Ascott, GSTC establish sustainability training partnership in Singapore

Singapore-based hospitality firm, Ascott and the Global Sustainable Tourism Council (GSTC) signed an MoU yesterday afternoon that reflects their commitment to facilitating sustainability education and supporting the acquisition of internationally-recognised sustainability certifications among local tourism and hospitality industry stakeholders.

The partnership will see GSTC deliver its Sustainable Tourism Course (STC) and Sustainable Hotel Course (SHC) to an in-person audience at The Ascott Centre for Excellence (ACE), which is Ascott’s human capital training centre for the hospitality industry.

From left: Ascott’s Beh Siew Kim and GSTC’s Randy Durband ink their training partnership at the ACE Learning Festival on July 20

This is the first such partnership for onsite GSTC training in Singapore.

STC, to be launched in October 2023, is designed to equip trainees with a deeper understanding of environmental tools and techniques to address sustainability gaps, regulations and guidelines. These new skillsets will allow trainees to integrate sustainability as a core value across the tourism ecosystem.

SHC, which will begin classes in November 2023, will be customised by ACE for hotel and accommodation professionals. It will provide practical insights into sustainability practices for hotels and feature expert tips and resources to tap on key solutions around current issues and trends.

These courses, open to all in the industry, will support Singapore’s hotel sustainability roadmap, where at least 60 per cent of total hotel room stock are expected to achieve internationally-recognised sustainability certifications by 2025.

Beh Siew Kim, chief financial & sustainability officer, lodging, CapitaLand Investment (which Ascott is part of), said the initial intake would be for 20 to 30 participants, as the goal is to “allow for quality interactions”.

Beh told TTG Asia: “There is no trade secret in sustainability efforts. We want people to share their best practices, so that we can all do better together.”

The partnership is expected to facilitate over 700 training hours during the initial intake.

“That is a fairly aggressive target for the first run,” said Beh, who added that it is important to “grow a team of trainers in Singapore soon, which will allow local professionals to conduct the programme thereafter”. Most of the trainers are based outside of Singapore.

Developing a pool of qualified trainers here would take half a year, according to Beh, as GSTC is “very strict with the quality of trainers and who it selects to deliver its programmes”.
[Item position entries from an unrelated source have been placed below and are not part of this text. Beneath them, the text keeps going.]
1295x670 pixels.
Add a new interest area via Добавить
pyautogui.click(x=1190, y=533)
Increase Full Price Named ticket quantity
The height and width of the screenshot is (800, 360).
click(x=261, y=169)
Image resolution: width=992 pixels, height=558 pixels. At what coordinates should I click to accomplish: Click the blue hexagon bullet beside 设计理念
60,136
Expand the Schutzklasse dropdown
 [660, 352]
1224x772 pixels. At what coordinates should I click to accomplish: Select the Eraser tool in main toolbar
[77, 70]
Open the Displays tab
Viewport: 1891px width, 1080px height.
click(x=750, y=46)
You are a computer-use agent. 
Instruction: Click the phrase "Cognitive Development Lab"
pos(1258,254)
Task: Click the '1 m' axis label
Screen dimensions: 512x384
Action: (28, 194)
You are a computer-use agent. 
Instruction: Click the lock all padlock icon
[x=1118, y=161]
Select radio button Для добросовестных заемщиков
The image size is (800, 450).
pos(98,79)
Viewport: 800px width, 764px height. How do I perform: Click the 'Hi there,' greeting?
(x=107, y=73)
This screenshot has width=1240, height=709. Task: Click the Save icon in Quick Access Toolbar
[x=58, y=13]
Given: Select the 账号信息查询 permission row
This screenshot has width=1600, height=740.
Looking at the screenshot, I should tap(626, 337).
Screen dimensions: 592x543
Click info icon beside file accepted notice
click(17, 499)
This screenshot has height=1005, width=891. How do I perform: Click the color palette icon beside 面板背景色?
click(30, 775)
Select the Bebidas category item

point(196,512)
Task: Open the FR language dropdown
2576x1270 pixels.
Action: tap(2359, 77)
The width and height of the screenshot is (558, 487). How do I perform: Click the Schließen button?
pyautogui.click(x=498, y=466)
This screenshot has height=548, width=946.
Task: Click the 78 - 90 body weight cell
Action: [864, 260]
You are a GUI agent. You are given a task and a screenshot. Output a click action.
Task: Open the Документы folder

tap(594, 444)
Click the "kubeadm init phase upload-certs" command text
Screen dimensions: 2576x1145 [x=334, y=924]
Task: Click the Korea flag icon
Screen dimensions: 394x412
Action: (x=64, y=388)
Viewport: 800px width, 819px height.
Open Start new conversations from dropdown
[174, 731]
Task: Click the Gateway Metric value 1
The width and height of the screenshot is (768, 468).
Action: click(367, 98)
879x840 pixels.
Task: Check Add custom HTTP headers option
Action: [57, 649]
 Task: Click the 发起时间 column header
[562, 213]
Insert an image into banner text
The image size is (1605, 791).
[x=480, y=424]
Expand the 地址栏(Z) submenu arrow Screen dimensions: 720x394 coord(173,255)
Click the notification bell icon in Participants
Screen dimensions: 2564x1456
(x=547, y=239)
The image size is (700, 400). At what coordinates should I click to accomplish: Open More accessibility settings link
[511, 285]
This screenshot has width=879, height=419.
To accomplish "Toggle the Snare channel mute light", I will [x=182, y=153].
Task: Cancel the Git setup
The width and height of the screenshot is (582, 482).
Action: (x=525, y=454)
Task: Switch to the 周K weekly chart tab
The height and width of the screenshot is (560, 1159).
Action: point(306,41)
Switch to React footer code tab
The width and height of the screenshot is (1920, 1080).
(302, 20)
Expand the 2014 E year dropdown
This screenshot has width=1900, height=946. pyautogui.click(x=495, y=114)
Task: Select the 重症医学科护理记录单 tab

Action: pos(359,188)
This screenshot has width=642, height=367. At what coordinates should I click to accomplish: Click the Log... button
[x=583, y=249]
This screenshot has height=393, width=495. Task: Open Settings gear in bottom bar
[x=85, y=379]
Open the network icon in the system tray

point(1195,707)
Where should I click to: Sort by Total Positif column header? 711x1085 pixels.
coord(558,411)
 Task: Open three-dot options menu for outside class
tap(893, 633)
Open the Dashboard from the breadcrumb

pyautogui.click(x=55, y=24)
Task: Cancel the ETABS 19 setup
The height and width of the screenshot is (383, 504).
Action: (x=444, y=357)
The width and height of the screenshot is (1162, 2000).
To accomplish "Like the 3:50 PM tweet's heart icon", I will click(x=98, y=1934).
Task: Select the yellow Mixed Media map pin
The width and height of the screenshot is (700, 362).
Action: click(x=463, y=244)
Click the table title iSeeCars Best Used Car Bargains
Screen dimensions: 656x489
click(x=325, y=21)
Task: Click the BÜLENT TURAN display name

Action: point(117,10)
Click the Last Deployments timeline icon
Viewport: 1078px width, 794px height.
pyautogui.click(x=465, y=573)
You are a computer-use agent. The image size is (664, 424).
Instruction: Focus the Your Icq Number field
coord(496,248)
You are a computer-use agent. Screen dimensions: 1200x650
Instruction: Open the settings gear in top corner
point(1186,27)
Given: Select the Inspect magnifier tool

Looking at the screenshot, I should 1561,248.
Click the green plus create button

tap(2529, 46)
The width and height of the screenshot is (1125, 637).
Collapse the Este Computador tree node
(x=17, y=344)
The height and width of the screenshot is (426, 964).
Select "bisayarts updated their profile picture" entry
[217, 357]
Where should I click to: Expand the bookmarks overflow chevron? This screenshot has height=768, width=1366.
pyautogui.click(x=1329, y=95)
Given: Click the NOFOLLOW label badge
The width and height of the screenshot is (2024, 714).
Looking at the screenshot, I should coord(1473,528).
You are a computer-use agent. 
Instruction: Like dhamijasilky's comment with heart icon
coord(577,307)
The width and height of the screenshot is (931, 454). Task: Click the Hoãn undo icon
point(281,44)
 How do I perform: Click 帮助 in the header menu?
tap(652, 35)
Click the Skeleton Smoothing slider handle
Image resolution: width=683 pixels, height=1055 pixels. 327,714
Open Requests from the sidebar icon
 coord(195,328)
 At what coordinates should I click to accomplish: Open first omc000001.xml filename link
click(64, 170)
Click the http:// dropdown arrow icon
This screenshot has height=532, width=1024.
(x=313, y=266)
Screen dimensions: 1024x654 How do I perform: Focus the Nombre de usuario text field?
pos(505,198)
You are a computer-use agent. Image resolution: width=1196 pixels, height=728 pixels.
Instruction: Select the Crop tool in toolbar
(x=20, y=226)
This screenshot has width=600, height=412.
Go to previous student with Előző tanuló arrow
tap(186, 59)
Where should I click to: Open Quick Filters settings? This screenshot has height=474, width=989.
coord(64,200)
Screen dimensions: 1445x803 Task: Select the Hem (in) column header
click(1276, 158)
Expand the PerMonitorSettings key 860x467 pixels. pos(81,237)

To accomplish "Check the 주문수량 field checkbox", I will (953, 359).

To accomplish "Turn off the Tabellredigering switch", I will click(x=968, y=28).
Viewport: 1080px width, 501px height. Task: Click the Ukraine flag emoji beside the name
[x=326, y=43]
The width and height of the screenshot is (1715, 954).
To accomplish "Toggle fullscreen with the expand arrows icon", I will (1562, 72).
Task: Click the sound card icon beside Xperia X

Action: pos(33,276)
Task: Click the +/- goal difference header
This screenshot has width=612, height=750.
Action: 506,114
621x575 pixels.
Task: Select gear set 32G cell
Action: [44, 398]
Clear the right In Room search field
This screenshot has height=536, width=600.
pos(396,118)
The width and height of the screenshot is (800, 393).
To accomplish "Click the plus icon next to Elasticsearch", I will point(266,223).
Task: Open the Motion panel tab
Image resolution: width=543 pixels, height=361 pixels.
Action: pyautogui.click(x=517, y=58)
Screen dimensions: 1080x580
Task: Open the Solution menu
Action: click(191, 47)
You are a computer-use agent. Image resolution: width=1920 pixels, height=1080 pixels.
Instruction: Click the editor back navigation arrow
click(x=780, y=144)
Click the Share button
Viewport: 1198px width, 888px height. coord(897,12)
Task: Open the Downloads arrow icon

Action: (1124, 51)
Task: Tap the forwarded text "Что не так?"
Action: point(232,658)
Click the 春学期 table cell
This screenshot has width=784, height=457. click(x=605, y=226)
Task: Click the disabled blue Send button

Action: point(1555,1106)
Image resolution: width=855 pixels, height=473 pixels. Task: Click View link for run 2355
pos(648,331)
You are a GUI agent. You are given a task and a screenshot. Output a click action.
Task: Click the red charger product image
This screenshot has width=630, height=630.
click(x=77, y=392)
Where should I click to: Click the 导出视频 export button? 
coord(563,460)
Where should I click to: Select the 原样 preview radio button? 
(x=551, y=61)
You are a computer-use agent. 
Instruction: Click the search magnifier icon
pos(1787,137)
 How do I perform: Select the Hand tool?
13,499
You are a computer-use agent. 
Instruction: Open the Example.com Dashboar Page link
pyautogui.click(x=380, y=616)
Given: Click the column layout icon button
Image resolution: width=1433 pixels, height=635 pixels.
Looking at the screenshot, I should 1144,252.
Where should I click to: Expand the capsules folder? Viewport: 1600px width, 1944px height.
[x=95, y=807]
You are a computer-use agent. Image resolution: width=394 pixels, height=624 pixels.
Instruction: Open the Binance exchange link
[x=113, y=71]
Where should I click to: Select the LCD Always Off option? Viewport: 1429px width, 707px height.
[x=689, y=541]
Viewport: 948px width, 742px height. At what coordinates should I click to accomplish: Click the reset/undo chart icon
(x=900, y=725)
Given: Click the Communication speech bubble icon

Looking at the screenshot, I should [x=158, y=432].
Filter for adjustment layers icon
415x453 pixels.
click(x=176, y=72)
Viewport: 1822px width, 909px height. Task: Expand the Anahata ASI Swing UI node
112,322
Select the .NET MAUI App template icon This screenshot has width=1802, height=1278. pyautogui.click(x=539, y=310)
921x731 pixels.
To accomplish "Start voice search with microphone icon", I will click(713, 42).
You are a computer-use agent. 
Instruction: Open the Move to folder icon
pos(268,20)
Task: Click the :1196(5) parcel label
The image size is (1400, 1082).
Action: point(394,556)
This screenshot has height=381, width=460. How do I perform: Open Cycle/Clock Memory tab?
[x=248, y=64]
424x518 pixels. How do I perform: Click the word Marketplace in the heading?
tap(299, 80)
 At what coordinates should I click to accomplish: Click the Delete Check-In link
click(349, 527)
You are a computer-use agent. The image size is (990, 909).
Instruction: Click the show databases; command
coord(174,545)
Based on the objectives of the partnership, Randy Durband, GSTC CEO believes that the courses will be “available in perpetuity”.

He said: “The courses will remain in demand for many years, as there are so many people who need and want it. Even among the willing, it will take hotels several years to get all their personnel trained. Furthermore, some hotels will resist initially and come around later, so the programme will have legs for quite a while.”

Durband added that continued education in sustainability is also needed, as “technology, attitudes and conditions change”.

Looking ahead, Beh and Durband shared that additional courses at ACE will be determined as needs arise, while Beh is keen to train Ascott staff around the world.

“Ninety per cent of the Ascott portfolio is outside of Singapore, so we need to think about how to get our people access to GSTC training. Of course, the first step is to train our sustainability champions – the people driving our efforts in clusters – and have them train their community,” said Beh.

Both parties hope that improved understanding of sustainability topics will help organisations to get started on this journey.

Durband said: “The lack of awareness is the number one obstacle to sustainability efforts. People are just focused on the investment, but there is so much that can be done (without huge expenses). For example, a hotel can get massive cost savings just from simple food waste management. All it needs to do is train its staff to weigh (fresh) food going out and (leftovers) coming back in, so they can track consumption, see trends and make adjustments. (Being sustainable) isn’t all about expensive procedures like refitting buildings.”

Beh added that “payback will justify the investments most of the time”.

She also hopes that the courses will create a larger pool of individuals with sustainability skillsets and experience, which is now in short supply in Singapore.